SUPPLIED DATA
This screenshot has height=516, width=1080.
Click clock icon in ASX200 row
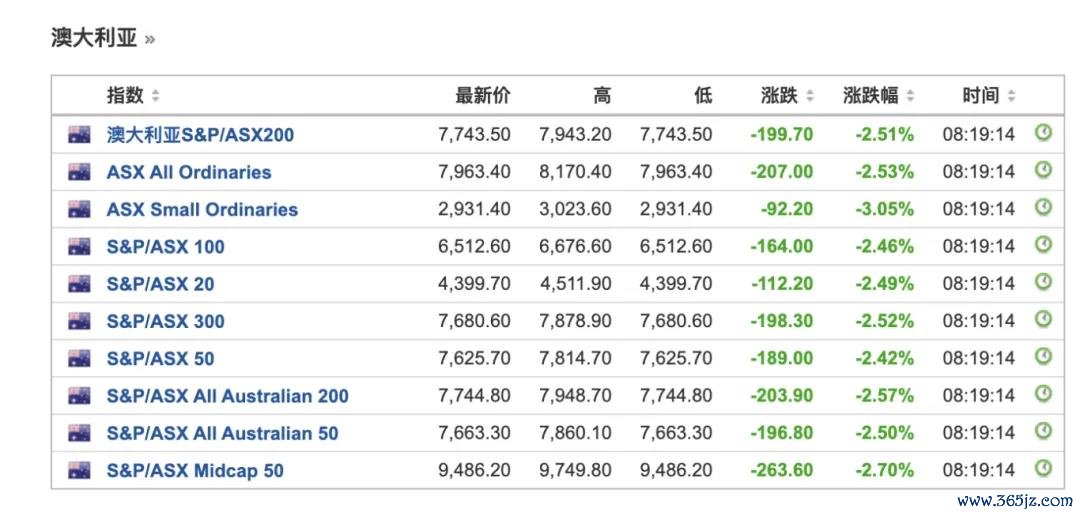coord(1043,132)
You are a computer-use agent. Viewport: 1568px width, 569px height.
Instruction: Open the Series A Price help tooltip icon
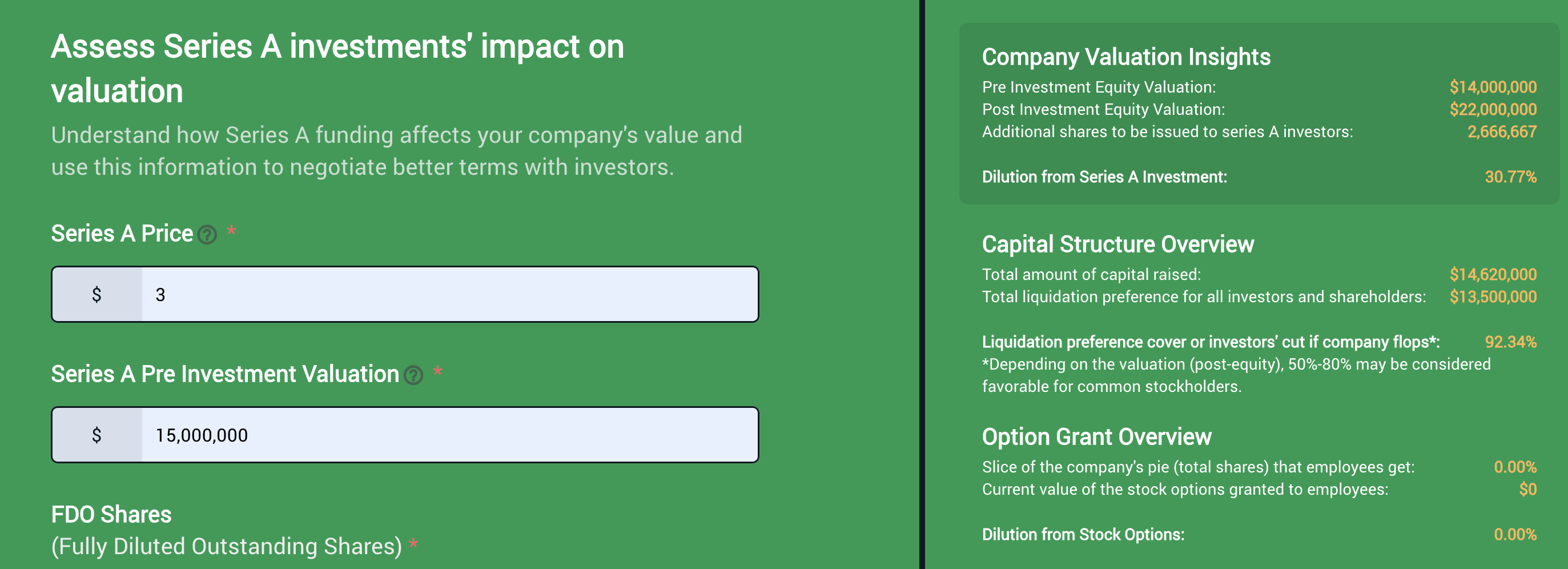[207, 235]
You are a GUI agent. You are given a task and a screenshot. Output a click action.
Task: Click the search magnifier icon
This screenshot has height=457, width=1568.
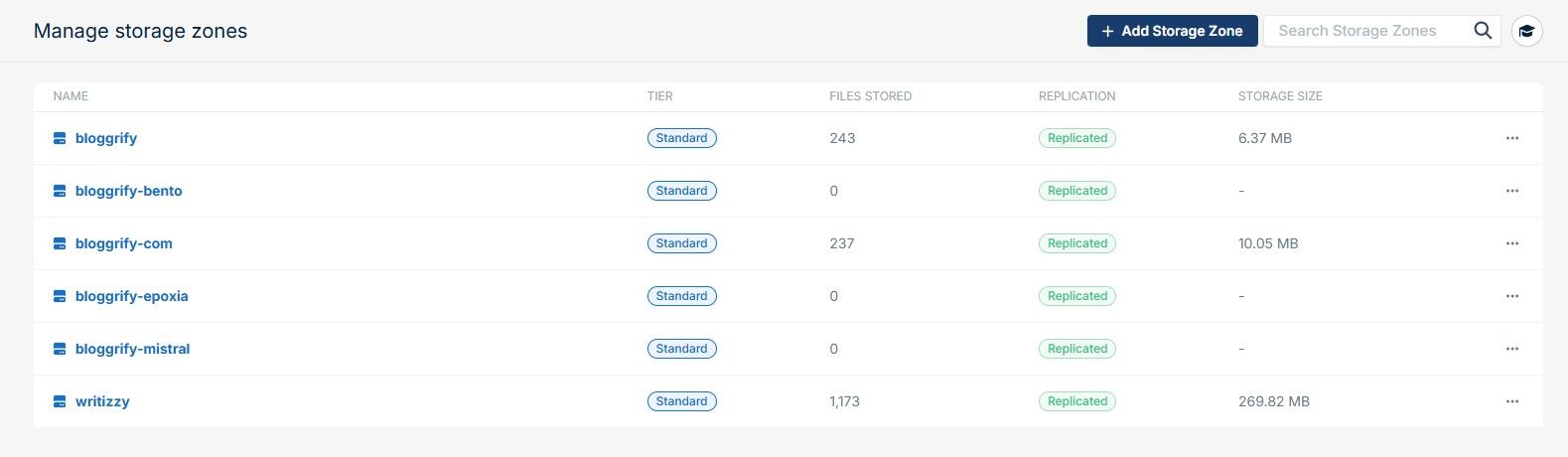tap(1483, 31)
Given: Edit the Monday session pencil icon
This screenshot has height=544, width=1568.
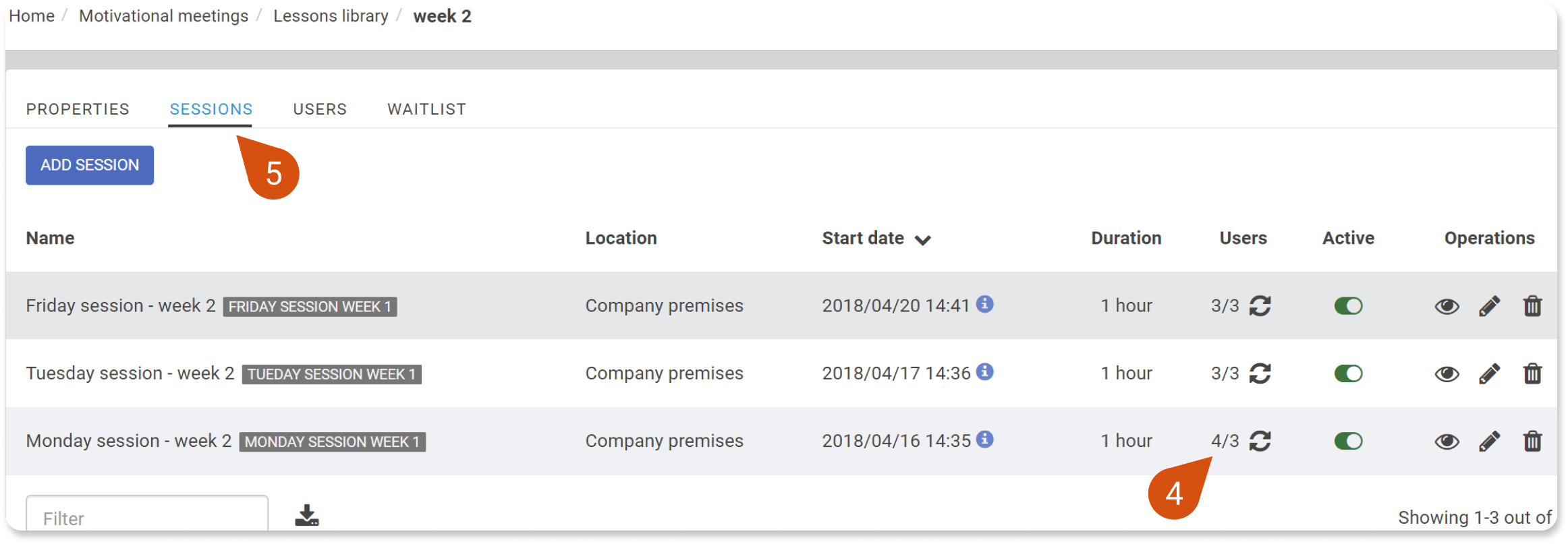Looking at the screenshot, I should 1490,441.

* * *

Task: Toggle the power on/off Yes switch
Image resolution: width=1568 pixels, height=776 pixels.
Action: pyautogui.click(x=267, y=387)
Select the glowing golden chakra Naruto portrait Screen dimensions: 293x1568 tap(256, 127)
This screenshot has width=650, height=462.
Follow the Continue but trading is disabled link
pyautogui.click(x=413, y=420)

WHAT IS NEEDED
Determine how many lines of the data include the word "agent". Reply with the count and no other text.

REPLY
2